A medio mundo le pidió perdón más tarde, por no comprender
los vaivenes de la política, por desconocer el intríngulis
socioeconómico. Abrió los ojos como platos de chopsuey
el día en que aquella vida que sudó detrás de una carretilla
de helados únicos se convirtió en “rezago del pasado.”
“Todo es de todos ahora; no hacen falta más carretillas,”

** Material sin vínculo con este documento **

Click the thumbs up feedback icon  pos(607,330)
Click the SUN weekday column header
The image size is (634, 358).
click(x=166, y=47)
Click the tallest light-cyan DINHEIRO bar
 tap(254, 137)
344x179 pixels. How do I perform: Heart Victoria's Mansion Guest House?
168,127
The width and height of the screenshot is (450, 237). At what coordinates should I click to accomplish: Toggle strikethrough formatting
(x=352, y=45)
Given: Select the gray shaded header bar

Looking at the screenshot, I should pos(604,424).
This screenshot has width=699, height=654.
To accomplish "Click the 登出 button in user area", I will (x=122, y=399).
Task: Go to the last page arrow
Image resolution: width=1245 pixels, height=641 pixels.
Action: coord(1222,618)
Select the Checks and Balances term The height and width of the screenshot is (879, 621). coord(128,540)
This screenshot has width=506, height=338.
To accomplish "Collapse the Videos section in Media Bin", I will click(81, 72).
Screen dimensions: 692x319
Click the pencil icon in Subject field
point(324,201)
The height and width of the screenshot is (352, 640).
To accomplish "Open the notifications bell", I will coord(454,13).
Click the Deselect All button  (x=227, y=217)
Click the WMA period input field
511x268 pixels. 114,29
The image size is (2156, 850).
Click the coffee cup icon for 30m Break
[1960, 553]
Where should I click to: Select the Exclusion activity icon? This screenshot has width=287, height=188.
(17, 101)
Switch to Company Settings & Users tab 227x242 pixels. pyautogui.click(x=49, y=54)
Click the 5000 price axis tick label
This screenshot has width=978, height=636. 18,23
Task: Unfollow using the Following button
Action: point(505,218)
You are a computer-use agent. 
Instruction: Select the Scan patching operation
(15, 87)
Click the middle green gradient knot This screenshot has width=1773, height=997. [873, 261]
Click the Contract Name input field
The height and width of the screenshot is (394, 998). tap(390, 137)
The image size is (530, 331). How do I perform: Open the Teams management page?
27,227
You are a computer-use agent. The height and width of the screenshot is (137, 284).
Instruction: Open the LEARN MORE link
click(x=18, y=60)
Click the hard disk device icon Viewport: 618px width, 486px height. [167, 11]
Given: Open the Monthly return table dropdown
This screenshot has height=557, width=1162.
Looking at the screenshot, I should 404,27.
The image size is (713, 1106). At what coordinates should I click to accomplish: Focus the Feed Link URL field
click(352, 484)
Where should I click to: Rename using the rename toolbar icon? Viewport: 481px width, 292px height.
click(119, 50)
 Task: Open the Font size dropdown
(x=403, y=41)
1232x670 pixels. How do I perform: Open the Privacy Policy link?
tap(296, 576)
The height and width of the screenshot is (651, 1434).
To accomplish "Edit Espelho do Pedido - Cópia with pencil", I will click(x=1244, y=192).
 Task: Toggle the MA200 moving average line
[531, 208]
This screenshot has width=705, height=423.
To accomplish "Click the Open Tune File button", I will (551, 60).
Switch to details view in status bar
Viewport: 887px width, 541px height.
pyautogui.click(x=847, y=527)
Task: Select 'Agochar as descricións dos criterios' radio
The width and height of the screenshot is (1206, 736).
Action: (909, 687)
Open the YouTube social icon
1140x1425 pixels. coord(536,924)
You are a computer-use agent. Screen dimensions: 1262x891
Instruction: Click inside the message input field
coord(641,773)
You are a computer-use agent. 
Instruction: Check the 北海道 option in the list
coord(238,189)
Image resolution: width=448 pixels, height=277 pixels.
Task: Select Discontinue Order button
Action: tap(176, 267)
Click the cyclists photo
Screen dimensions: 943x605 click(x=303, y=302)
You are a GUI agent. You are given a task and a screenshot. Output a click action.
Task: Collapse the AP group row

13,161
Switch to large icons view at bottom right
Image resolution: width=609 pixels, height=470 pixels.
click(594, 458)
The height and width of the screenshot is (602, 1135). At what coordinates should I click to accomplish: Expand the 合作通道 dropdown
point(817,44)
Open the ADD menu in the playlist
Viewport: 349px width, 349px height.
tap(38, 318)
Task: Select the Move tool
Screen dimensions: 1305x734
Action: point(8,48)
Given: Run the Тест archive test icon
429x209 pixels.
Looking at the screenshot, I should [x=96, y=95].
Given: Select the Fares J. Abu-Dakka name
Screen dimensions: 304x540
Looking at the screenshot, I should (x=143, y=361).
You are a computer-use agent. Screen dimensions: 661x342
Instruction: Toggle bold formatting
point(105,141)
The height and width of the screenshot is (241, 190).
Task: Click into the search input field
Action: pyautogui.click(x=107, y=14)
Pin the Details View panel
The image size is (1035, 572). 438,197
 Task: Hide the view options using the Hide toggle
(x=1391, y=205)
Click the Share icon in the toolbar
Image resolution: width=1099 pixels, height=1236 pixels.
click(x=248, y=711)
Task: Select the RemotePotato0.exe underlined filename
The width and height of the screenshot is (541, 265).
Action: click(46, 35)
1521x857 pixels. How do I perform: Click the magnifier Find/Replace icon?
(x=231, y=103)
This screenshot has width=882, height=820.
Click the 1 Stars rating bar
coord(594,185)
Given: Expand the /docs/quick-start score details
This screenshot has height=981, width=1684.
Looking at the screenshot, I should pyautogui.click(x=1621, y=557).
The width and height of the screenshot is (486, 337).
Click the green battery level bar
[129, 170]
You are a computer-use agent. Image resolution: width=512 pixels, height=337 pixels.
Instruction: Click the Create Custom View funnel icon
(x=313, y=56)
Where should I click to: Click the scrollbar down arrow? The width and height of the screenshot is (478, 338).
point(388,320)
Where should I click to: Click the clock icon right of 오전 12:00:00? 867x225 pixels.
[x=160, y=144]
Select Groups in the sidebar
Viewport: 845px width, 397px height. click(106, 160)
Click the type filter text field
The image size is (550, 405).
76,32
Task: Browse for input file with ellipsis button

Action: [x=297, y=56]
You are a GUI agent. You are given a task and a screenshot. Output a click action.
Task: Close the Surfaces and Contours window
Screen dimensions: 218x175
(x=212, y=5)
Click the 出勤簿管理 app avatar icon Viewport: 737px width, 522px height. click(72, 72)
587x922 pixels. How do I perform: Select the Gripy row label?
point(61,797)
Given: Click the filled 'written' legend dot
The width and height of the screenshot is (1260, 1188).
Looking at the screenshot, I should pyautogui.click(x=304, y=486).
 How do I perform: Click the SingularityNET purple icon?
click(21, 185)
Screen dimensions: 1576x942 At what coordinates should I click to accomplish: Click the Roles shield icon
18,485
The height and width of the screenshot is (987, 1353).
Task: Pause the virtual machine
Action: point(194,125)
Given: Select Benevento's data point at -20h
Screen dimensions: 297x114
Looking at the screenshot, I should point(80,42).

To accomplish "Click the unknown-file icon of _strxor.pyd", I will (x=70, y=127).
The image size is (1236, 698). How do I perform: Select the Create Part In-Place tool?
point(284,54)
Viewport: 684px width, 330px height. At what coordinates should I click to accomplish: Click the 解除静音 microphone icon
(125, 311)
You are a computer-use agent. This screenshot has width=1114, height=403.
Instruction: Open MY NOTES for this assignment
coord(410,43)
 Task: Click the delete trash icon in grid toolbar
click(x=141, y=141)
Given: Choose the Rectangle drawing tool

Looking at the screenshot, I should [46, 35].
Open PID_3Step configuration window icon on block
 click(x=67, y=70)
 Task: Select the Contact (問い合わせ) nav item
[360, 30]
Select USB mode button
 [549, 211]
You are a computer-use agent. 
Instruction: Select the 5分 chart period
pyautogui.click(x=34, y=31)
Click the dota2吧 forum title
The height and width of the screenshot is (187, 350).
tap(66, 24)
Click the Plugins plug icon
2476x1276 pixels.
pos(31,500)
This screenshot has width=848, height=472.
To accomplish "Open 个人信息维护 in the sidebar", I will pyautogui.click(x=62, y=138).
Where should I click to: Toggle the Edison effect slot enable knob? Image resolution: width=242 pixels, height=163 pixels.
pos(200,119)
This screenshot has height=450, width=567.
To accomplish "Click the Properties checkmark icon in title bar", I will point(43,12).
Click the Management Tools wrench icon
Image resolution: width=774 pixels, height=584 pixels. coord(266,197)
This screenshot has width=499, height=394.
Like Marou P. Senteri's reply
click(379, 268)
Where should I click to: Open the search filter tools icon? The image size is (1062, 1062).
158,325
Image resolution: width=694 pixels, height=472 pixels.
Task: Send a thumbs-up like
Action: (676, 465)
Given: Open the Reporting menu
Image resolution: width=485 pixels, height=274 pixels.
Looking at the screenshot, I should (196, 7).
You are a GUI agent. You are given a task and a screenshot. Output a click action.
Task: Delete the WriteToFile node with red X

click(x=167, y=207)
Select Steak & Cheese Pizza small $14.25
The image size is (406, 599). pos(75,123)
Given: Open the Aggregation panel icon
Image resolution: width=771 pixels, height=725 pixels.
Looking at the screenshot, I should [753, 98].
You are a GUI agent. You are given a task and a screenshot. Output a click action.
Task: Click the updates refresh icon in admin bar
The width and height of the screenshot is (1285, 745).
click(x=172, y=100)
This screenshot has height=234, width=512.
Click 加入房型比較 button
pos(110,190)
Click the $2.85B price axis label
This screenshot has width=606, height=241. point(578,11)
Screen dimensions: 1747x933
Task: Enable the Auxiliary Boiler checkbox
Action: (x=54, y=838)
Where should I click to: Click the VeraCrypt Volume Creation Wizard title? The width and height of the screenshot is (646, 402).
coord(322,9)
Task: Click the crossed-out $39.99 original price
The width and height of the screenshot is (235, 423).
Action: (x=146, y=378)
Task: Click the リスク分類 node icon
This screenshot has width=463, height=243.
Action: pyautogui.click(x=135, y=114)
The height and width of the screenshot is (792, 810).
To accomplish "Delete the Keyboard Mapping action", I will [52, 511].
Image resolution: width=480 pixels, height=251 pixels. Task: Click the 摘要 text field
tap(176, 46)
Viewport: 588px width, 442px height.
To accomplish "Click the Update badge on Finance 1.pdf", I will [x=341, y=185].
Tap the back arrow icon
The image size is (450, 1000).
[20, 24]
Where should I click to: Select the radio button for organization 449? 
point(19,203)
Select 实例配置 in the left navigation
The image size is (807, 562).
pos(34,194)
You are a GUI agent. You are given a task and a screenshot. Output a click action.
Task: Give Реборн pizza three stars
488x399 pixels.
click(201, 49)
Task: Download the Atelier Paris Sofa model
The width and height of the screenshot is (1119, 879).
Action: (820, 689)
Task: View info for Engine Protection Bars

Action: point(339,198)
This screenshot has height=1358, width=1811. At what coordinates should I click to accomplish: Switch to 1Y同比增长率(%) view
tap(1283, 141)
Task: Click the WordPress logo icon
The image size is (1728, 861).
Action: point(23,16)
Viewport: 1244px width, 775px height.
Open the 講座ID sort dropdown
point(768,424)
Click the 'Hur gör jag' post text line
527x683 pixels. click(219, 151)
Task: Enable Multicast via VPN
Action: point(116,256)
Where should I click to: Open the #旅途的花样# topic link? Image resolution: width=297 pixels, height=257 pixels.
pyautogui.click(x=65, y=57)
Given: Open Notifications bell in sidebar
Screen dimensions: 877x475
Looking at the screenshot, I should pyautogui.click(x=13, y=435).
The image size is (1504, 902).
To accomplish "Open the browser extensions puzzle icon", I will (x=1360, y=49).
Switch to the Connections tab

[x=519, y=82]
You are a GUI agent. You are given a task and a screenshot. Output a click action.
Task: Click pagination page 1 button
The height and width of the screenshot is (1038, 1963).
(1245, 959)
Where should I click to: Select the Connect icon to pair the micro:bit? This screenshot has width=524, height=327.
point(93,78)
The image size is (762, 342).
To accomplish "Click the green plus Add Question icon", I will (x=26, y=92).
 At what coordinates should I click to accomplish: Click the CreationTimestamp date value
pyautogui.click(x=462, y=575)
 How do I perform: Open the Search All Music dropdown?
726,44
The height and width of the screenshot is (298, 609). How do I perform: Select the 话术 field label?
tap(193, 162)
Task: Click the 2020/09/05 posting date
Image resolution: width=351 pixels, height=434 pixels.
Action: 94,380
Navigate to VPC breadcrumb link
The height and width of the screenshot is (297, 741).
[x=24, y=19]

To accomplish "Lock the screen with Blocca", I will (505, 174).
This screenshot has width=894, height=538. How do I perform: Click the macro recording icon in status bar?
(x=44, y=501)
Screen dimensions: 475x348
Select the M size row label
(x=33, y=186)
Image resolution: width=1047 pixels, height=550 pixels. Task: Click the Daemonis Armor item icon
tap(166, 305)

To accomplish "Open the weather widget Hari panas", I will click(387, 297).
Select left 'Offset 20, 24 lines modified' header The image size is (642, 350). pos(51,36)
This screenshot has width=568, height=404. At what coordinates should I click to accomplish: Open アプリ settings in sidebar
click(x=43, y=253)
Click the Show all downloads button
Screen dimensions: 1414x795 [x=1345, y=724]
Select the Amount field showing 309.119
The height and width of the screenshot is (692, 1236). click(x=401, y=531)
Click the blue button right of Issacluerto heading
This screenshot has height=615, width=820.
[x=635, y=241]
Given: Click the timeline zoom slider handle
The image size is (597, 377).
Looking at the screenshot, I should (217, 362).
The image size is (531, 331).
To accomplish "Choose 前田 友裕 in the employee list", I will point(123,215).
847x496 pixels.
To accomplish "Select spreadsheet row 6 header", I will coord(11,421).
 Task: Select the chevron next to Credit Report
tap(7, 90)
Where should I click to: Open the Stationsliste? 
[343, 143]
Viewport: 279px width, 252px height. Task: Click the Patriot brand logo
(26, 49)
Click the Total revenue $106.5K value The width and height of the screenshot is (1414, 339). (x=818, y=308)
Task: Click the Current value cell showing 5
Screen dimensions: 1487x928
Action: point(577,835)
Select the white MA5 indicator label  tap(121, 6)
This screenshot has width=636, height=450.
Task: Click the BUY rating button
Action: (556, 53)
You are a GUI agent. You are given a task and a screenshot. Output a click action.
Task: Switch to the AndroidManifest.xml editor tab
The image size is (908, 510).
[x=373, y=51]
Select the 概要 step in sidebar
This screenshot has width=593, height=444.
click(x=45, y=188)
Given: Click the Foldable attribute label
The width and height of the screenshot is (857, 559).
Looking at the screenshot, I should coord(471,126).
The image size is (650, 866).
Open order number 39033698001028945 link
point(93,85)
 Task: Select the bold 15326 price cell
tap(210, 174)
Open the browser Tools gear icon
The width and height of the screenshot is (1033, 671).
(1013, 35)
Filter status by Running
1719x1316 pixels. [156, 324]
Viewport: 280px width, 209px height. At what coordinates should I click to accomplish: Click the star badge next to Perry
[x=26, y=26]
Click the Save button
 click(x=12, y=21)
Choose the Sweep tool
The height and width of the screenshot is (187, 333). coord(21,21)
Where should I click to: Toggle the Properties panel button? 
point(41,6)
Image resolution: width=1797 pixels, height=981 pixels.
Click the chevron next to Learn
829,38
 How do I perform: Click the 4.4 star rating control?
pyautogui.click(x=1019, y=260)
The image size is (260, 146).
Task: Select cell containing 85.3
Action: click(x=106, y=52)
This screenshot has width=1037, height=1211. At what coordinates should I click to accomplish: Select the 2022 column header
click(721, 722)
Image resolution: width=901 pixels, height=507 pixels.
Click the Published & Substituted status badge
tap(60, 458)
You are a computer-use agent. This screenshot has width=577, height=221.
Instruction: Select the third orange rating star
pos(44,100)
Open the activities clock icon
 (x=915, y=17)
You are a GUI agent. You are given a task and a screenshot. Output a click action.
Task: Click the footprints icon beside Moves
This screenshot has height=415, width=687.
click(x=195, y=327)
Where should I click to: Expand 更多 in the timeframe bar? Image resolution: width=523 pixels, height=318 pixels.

oyó decir, y se plegó al nuevo salto de la historia. Se
rascó la cabeza donde la negrura de antaño reculaba ante
una embestida de grises, tratando de que la idea penetrara
en el cráneo. Nadando en dudas se quedó viendo como desaparecían
los paisanos que arrastraban carros y detrás de ellos los
helados excepcionales y todos los platillos y parafernalia
chinesca que una vez hicieron época en el imperio mínimo
de la calle Zanja. Con los años, cuando le parecía que ya
estaba curado de espanto, los hijos y nietos de aquellos
paisanos, más algún que otro advenedizo con menos de chino
que Fumanchú, limpiaron y reconstruyeron algunas esquinas
de su viejo barrio habanero, devolviéndole al menos un respiro
de su brillo de antaño –“del lobo un pelo”, se consoló,
contemplando uno de esos vaivenes de la vida que aún hoy
le trastocan las entendederas. Se alegró, sin embargo, apercibido
de que se estaba aplicando un boca a boca de último minuto
a la ancestral manía china de poner sobre un mostrador,
o a horcajadas sobre un pregón, todo lo que merezca ser
vendido.
Alfonso regresa los ojos a la maleta y se tranquiliza al
ver que el león de marras se ha quedado esquinado en una
soledad obligada, adormilado por cierta abulia y abandonado
por las demás criaturas, que se han marchado quién sabe
dónde, según merman los efectos del Maotai y la maleta retoma
las dimensiones con que salió de La Habana. Siente que el
sueño le va ganando en buena lid y se sume en la modorra,
sabiendo que algún día nos contará que esta noche, como
en tantas otras de descanso o insomnio en Cuba, la patria
se le aparecerá enfundada en brumas. El día en que nos lo
cuente hará un mohín que le descubra los incisivos dorados
y nos confesará, extrañado y sobrecogido, que esta noche
la tierra soñada, la de promisión y capaz de obsesionarlo,
no ha sido la de ríos lacteados y muchachas con caras de
pomarrosa. Hoy Alfonso Chiu sueña que la patria se llama
Zanja y el mundo cabe en una carretilla de cremas congeladas.